Request →
Gather every line of the records below that contains the word "diamond", copying each line in full. Case counts.

═════ Data section ═════

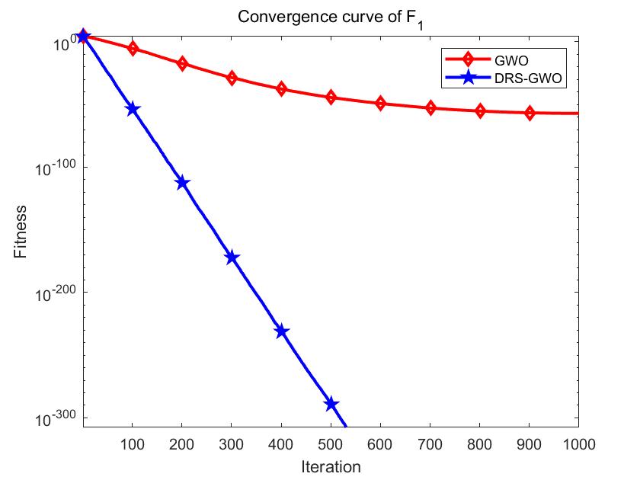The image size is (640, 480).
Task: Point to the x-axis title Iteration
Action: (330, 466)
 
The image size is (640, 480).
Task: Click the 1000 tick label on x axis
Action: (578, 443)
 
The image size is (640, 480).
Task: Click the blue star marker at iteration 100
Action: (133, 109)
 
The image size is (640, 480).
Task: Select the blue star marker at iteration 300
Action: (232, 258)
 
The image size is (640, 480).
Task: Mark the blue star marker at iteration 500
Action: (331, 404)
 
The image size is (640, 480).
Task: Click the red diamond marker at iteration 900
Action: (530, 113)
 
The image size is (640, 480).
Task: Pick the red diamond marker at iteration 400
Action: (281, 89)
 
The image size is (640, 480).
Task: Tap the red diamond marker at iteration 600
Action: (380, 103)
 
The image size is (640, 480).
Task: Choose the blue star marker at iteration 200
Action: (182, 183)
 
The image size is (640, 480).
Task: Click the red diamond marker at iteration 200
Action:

═════

Final result →
Task: Click the red diamond marker at iteration 900
Task: Pick the red diamond marker at iteration 400
Task: Tap the red diamond marker at iteration 600
Task: Click the red diamond marker at iteration 200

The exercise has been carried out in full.